4.4. Everything varies with the cow examined

For almost every metric examined, potential effects of antibiotics were tested against a background of strong inter-individual variation. Whether we examined milk production, microbiome composition or digestibility, cow-to-cow variation was large before the treatment, and cows characterized by initially high values typically remained so throughout the experiment and vice versa (see baseline effects in electronic supplementary material, tables S2–S6). This variation emerged despite the fact that we had deliberately selected animals at a similar stage of lactation, of equal parity, antibiotic history (or rather the lack of it) etc. Individual variation is indeed one of the main patterns emerging from this study—and this pattern is consistent with that found in several previous studies [8,21,53]. Taken at face value, this variation may then cause one to ask whether relevant effects of antibiotics were not masked by small sample size coupled with large variation.

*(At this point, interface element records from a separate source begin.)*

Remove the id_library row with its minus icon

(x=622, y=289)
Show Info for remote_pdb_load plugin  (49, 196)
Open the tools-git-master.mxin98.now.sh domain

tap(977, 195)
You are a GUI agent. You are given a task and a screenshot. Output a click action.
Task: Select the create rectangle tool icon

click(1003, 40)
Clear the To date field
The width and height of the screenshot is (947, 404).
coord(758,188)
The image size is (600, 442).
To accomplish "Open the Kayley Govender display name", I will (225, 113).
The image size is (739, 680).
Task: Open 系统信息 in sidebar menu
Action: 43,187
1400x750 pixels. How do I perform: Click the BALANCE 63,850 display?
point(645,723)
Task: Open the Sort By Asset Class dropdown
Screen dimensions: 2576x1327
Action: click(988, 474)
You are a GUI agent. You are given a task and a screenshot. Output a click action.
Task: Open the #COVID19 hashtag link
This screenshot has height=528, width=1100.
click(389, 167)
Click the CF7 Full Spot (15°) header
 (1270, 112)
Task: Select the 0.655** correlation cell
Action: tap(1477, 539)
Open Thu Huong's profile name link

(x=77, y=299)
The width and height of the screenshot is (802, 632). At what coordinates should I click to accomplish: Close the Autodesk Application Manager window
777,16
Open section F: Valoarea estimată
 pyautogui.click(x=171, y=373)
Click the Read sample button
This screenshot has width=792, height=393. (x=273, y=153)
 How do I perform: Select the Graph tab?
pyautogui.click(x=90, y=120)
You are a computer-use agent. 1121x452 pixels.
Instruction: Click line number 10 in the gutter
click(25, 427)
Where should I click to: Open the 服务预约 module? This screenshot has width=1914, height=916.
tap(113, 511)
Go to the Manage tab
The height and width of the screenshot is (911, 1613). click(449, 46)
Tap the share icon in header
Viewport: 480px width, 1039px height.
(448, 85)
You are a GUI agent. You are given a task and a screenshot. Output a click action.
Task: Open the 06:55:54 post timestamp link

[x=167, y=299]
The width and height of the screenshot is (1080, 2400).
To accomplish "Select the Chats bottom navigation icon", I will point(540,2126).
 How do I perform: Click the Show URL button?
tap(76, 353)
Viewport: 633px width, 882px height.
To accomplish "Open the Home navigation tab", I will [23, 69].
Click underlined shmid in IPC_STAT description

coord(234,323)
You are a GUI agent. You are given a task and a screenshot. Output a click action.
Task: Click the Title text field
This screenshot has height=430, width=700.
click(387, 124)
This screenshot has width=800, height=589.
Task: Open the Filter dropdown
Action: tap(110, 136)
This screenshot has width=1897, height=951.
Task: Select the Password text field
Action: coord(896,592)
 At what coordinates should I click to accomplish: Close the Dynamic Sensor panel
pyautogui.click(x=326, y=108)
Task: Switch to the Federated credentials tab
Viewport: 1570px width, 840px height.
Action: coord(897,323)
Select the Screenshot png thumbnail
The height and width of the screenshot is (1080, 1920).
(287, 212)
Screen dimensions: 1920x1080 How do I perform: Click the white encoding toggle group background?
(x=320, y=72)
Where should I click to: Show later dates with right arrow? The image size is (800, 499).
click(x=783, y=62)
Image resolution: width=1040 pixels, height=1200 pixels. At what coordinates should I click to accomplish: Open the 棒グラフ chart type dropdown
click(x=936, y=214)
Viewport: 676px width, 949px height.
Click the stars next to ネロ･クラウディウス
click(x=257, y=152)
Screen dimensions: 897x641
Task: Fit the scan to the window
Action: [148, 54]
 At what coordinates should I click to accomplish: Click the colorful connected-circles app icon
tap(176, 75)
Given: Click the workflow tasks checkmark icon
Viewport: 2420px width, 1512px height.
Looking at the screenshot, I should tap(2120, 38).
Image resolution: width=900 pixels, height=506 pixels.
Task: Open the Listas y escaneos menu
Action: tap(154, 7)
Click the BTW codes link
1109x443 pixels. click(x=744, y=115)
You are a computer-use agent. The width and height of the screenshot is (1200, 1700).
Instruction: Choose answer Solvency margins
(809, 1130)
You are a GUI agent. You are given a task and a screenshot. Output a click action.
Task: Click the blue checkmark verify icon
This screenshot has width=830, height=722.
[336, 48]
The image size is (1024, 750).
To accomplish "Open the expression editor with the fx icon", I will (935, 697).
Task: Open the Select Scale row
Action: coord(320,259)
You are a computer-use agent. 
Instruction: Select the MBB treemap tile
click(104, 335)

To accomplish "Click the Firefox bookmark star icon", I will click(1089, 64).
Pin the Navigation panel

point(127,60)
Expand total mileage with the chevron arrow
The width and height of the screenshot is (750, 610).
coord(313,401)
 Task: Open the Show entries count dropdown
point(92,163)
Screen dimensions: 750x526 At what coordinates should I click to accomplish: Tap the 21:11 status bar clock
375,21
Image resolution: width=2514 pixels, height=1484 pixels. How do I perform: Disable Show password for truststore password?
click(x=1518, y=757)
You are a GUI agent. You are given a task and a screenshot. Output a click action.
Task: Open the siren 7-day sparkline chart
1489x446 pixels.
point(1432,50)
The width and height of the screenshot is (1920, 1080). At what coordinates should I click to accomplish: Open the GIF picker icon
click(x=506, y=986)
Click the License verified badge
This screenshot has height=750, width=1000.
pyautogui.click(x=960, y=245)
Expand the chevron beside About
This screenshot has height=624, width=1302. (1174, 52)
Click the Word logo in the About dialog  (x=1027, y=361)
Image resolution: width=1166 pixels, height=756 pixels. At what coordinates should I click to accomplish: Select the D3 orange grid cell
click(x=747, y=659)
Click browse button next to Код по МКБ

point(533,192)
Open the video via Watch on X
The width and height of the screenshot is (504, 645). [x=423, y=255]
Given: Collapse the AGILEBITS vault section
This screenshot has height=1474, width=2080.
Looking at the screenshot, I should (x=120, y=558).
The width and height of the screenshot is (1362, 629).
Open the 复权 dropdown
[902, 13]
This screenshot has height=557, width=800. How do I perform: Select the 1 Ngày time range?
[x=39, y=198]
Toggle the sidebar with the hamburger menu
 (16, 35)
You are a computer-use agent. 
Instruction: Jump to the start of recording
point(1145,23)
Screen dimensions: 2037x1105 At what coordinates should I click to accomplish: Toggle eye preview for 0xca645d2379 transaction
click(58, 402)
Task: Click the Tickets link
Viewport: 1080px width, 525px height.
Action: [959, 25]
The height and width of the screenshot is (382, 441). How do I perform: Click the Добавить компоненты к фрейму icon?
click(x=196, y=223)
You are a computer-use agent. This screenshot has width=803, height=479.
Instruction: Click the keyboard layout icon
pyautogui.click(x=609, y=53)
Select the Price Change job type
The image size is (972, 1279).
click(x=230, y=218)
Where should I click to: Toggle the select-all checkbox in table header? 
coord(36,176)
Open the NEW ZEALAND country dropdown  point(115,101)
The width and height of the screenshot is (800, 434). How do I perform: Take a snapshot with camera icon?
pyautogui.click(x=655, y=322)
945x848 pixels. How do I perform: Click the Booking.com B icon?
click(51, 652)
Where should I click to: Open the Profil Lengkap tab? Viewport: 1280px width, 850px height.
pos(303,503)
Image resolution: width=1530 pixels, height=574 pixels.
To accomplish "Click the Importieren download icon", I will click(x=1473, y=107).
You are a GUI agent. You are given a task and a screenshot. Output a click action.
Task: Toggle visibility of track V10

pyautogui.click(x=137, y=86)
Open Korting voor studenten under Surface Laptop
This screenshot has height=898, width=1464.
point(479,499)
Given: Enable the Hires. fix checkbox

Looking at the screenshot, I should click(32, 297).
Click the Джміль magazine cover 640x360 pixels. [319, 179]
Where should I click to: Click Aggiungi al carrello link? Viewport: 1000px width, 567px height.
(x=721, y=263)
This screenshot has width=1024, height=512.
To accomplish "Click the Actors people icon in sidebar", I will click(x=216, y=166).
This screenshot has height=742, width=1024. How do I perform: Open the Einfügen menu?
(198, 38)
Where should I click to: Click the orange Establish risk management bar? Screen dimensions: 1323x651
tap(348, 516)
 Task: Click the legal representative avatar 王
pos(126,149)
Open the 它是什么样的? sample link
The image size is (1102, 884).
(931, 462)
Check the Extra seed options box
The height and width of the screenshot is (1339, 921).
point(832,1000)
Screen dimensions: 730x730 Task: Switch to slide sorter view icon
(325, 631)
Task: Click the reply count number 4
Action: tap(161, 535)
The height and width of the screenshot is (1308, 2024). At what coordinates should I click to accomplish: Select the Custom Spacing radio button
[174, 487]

In this context, we stress the crucial distinction between statistical power and biological relevance. The experimental animals were explicitly selected to be similar in as many respects as possible. If variation among these sets is still very much larger than variation due to antibiotic treatment, then there is only one sound conclusion: that the effect of antibiotics is not biologically relevant. In other words, if even here, in our carefully designed experiment, one cannot detect an effect, then it will seem that in the more motley cattle herds typical of any real barn, antibiotic treatment will not matter as compared to other sources of variation—whereas where we do find significant effects, these effects are strong enough to make a difference against the background of individual variation characteristic of any real herd. Increased sample size would clearly improve precision and power, but would hardly change the biological inference. These are essential considerations in gauging our results.

5. Conclusion

Taken together, our findings demonstrate compound- and context-dependent impacts of antibiotics on CH₄ emissions and underlying processes, against a background of strong inter-individual variation in almost every metric examined. Most importantly, our extensive exploration reveals multiple and partly opposing effects. Improved monitoring and estimates of agricultural antibiotic use will thus be necessary to identify how much antibiotics may impact the overall contribution of livestock production to global warming. Such insights are urgently needed—since wherever we look, some of the relative effect sizes consistently prove large (compare [21] versus figure 4, current study) whereas the absolute emissions affected are immense ([16], and references therein). What complicates our search for global estimates of antibiotic effects is the large inter-individual variation characteristic of cattle. Thus, in searching for biologically relevant patterns, and in weighing variation attributed to antibiotics against effects caused by other factors, we should remain careful in selecting samples representative of the intended reference population. As an important caveat, we do not know to what degree our current findings apply beyond our target population of Nordic dairy cattle. While our work indicates that antibiotic administration can disrupt microbiomes and the production of certain gases, more work is required before drawing general conclusions about antibiotic effects on global cattle production.